Professors
The goals will focus on:
Know the key concepts and bases of the information models necessary to understand the role of the existing profiles around an information system and its exploitation.
Have the broadest possible view of the different informational architectures, both those already existing and established in the business market, and the new disruptive visions based on the new available technologies.
Learn to collect, transform and process information based on its origin, volume, format and periodicity of analysis.
Understand the different forms of Data Governance in order to understand the contribution to the day-to-day work of a Data Scientist.

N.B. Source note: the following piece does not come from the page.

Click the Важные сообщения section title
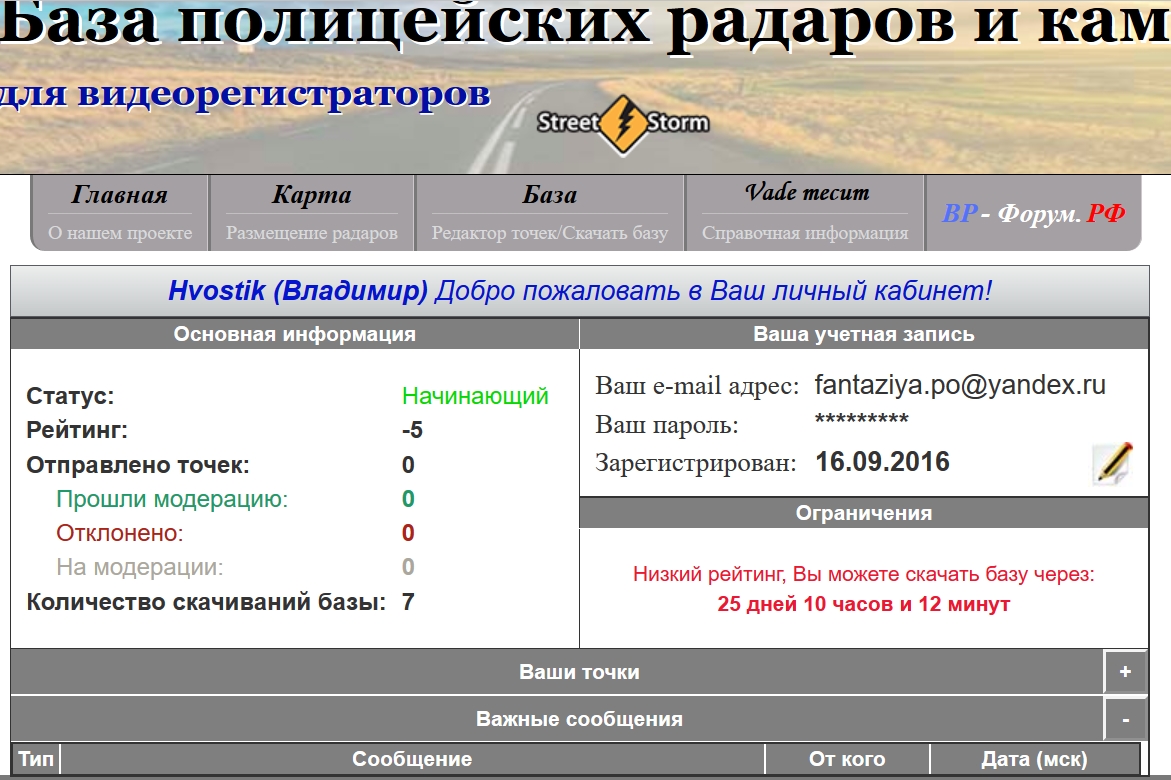This screenshot has width=1171, height=780. [x=579, y=719]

1. Key concepts and bases of information models
1.1. History of Databases
1.2. Key figures around informational systems (Data Science, Data Analyst, Product Owner, etc.)

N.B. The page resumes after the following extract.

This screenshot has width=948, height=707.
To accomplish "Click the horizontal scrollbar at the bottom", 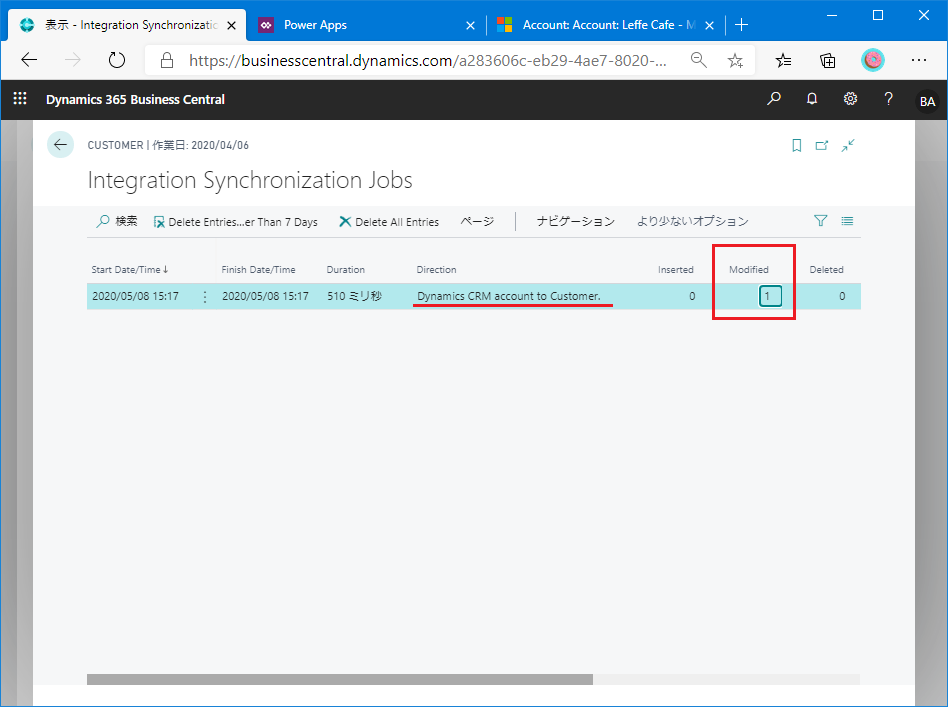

1.3. Roles of a Data Scientist and interaction with the rest
1.4. DBMS vs RDBMS (information exploitation concept)
1.5. Theory and practical examples of Relational Models
1.6. Definition and concept of ETL
2. What is information and how do we extract value from it?
2.1. Concept of data and information (from the origin of the data to exploiting information and achieving value)

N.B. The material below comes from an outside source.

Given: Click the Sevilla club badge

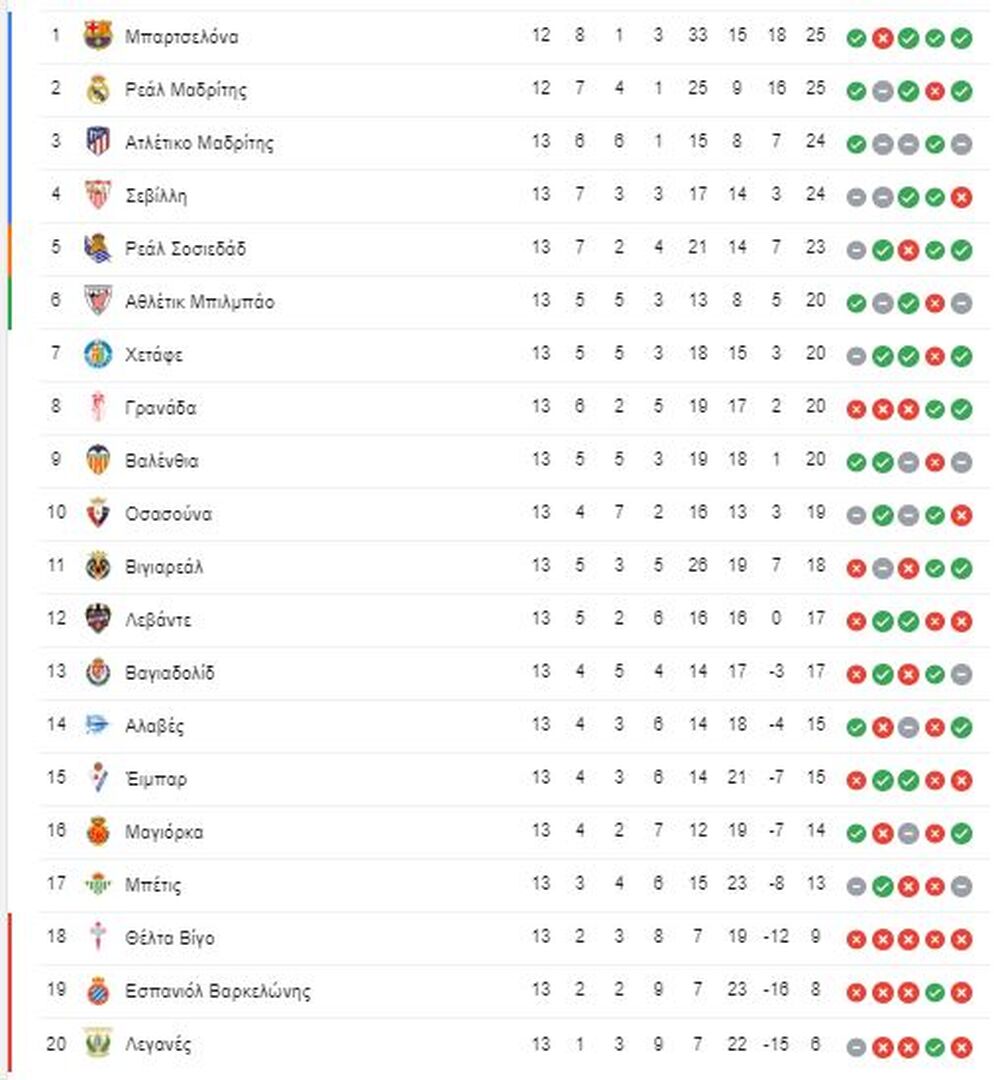Looking at the screenshot, I should point(97,195).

2.2. Business Intelligence and how is it understood with Data Science?
23. Big data
2.3.1. ELT vs ETL
2.3.2. Architecture concept
2.4. Types of data architectures
2.4.1. Logic / Technological / Physical
2.4.2. Information environments (DEV, PRO, SandBox, ...)
2.4.3. Concepts DataLake, DWH, etc.
2.5. IA Data Model Architecture
2.5.1. Development
2.5.2. Validation and promotion to PRO (batch and online)
2.5.3. Monitoring
3. Exploit the different types of information
3.1. Structured DB (review and expansion of what has already been seen)
3.2. Semi-structured DB
3.3. Unstructured DB
4. Web Scraping as a data source
4.1. What is Web Scraping?
4.2. Legal aspects
4.3. Tools
5. Cloud Computing for Data Scientist
6. The importance of data traceability and reliability (Data Governance)
Note: Topics can be adjusted and/or modified at the discretion of the master's coordination.
The methodology used combines master classes, student participation, exercises, and practices. For the student, this will involve both individual and group works, as well as conceptual exercises, written exercises, and oral presentations.
This subject will be assessed on a continuous via from exercises, assignments, practices, and presentations in class.
Continuous assessment
This subject will be assessed on a continuous via from exercises, assignments, practices, and presentations in class. The final grade will be a weighting of:
- Practice on a relational information system: 30%
- Practice on unstructured data systems: 30%
- Final work and presentation: 40%
Extraordinary call
The exam and/or works of extraordinary call will be determined from the coordination of the subject.
Copies regulations
The subject is governed by the general regulations of copies of La Salle Campus BCN:
https://www.salleurl.edu/en/copies-regulation
The training activities will be considered to have the following category:
Exercises: moderately significant
Project: highly significant
Final Evaluation: highly significant
The bibliography will be detailed throughout the course:
Class/Lecture notes
Documentation and papers uploaded to Intranet (eStudy)
All class material (presentations, exercises, articles, documents, etc.) will be shared in the subject folder of the La Salle Intranet: eStudy.